The Right Coast

April 11, 2005
 
A pretty good novelist but not a nice man
By Tom Smith

I think the novels of Saul Below are pretty good, if overrated. I doubt his reputation will last that much longer. I stopped reading him in the mid-70's or so. But I have a grudge against the man, and I'm not the only one. I didn't shed any tears when he died. Apparently he had a well deserved reputation for putting the personal tragedies and other events of people he knew into his books. I know lots of novelists do that, or so I gather from its being a standard gag in comedies about sophisticated New York literary types. When it really happens, however, it's not funny.

My wife's brother was murdered in a notorious home-invasion robbery in the 1970's that plays a prominent part in the plot of Bellow's novel The Dean's December. Mark Gromer, for whom my wife's and my youngest son is named, was an English Ph.D. student at the University of Chicago when he was killed by being thrown out of a window while he attempted to defend his wife against the killers. They had only been married a year or two. She did survive, but obviously her life was never the same. Nor was that of anyone in Mark's family. They did catch the man-and-woman robbery team. The woman rolled, and the man got something like 25 to life for felony murder. Every year, Jeanne's mom would write the parole board, asking that the killer be kept in jail. Jeanne's mom died a few years back. I don't know if Mark's murderer is still in jail or not. I think he belongs in the ground.
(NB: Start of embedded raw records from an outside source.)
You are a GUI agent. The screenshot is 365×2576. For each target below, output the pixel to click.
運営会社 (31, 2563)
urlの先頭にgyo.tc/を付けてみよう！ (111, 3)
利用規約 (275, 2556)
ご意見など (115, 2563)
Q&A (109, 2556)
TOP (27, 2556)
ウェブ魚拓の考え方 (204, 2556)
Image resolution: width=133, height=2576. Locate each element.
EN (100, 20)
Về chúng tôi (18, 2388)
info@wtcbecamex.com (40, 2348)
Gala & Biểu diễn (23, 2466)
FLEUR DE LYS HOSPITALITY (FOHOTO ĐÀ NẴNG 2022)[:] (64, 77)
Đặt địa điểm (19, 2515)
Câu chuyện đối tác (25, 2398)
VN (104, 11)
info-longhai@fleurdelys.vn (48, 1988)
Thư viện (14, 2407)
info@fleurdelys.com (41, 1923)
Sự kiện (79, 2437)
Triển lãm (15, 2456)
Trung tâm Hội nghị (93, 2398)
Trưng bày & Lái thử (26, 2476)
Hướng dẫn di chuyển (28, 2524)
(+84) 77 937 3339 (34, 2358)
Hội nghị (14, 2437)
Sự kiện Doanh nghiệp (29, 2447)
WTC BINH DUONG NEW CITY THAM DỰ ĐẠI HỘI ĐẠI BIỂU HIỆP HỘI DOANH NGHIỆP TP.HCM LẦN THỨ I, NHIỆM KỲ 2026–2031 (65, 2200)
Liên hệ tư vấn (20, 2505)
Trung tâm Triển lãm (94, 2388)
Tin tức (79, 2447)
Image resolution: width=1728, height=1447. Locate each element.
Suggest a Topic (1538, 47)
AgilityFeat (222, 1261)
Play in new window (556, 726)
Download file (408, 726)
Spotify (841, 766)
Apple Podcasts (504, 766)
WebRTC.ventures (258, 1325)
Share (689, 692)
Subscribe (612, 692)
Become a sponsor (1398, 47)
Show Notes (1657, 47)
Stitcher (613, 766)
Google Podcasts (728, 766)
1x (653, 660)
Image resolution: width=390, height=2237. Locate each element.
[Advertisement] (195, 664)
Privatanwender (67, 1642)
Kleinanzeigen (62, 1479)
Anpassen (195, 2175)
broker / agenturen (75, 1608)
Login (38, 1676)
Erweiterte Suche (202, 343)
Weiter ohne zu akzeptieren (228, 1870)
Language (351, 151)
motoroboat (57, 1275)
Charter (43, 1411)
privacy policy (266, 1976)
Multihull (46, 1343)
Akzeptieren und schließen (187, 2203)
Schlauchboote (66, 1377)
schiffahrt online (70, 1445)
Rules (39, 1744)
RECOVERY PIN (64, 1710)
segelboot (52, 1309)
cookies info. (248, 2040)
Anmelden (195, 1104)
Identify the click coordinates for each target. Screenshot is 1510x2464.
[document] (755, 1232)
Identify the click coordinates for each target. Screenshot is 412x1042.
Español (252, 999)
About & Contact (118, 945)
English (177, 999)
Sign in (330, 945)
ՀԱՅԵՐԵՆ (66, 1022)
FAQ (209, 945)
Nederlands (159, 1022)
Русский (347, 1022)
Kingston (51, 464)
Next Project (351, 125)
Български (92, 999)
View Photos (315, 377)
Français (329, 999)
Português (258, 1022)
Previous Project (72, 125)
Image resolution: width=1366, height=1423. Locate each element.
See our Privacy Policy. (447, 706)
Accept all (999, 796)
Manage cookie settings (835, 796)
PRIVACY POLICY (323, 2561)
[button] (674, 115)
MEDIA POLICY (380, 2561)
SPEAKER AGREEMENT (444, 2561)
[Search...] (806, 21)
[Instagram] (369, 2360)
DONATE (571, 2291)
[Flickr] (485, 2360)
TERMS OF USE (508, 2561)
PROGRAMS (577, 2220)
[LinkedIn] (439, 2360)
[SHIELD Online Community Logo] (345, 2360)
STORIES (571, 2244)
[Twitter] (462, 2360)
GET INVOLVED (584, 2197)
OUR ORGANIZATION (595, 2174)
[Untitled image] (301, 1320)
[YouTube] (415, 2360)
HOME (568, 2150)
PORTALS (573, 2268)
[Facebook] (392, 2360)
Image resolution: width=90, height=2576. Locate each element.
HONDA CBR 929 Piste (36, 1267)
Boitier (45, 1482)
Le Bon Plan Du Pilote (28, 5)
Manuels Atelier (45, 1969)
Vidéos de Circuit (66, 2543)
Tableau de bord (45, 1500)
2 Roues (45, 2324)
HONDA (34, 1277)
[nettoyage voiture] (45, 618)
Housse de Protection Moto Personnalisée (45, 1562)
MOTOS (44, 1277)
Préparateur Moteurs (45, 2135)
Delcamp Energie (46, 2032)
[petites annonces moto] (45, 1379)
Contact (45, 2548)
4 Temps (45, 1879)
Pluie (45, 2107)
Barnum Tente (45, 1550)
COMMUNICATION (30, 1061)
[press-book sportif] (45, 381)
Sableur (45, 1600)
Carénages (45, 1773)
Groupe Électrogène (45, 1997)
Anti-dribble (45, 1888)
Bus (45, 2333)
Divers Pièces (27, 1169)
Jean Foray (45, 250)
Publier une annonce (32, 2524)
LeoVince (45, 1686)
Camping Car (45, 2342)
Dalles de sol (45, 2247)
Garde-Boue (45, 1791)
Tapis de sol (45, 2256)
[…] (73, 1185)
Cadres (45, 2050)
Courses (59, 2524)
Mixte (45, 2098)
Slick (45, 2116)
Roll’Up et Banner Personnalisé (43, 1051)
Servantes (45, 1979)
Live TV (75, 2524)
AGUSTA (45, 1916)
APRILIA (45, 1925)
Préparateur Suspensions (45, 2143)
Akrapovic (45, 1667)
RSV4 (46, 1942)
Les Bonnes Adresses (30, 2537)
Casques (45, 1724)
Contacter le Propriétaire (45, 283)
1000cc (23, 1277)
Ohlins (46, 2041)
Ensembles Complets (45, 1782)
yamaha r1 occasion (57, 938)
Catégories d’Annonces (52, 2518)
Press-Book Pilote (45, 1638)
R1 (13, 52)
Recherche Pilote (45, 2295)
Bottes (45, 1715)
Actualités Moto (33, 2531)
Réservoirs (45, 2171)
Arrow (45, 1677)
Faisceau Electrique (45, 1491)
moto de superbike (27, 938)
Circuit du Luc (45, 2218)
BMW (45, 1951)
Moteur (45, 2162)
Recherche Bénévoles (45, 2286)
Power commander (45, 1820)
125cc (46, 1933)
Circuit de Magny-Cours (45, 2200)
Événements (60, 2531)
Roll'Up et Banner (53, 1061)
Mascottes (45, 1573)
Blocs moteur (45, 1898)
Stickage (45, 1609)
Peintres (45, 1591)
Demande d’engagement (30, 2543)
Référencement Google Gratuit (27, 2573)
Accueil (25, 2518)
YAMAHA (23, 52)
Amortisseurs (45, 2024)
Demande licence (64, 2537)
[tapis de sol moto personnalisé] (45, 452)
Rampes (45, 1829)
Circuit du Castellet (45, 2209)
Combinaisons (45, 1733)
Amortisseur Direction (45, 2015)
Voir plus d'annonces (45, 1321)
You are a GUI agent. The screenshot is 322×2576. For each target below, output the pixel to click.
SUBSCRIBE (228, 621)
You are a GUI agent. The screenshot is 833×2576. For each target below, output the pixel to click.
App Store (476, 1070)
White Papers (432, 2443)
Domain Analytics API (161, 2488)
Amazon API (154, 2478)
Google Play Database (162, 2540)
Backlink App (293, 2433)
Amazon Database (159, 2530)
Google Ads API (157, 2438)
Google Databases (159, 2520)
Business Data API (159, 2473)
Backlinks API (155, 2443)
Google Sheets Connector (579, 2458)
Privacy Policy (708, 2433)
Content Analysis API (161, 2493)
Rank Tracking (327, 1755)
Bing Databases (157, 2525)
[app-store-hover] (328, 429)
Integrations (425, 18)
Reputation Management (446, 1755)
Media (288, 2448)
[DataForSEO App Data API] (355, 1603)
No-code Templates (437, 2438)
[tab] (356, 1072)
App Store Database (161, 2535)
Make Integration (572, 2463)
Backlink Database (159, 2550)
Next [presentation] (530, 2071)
I did not know my wife or Mark when he died, but I was at their house when the New York Times arrived that had the review of Bellow's book. Bellow did not just borrow the story from the Chicago headlines; he was a friend of Mark and his wife. So the betrayal was personal. Not illegal, of course. Become the victim of a notorious murder, and your privacy dies along with your family member, just to salt the wound. It was heartbreaking to watch Jeanne's mom read the review, which included a passage describing the body of the murdered student, obviously Mark, on the sidewalk. There was her son, her life, spread out for the delectation of readers of the New York Times. How interesting. The look on her face was like somebody had plunged a knife into her heart. I will never forget it. I know this sort of thing happens all the time, but in my book Bellow is just the intellectuals' version of the journalist who thrusts a microphone in the face of a berieved mother, and asks "how does it feel?" It happens, but it is still wrong. It still makes Bellow an opportunist, exploiting grief he could only imagine, and then only imagined because it would help him build up his reputation as a great novelist. A great humanist. A man with such a big heart. One of nature's noblemen. That's why they call it fiction.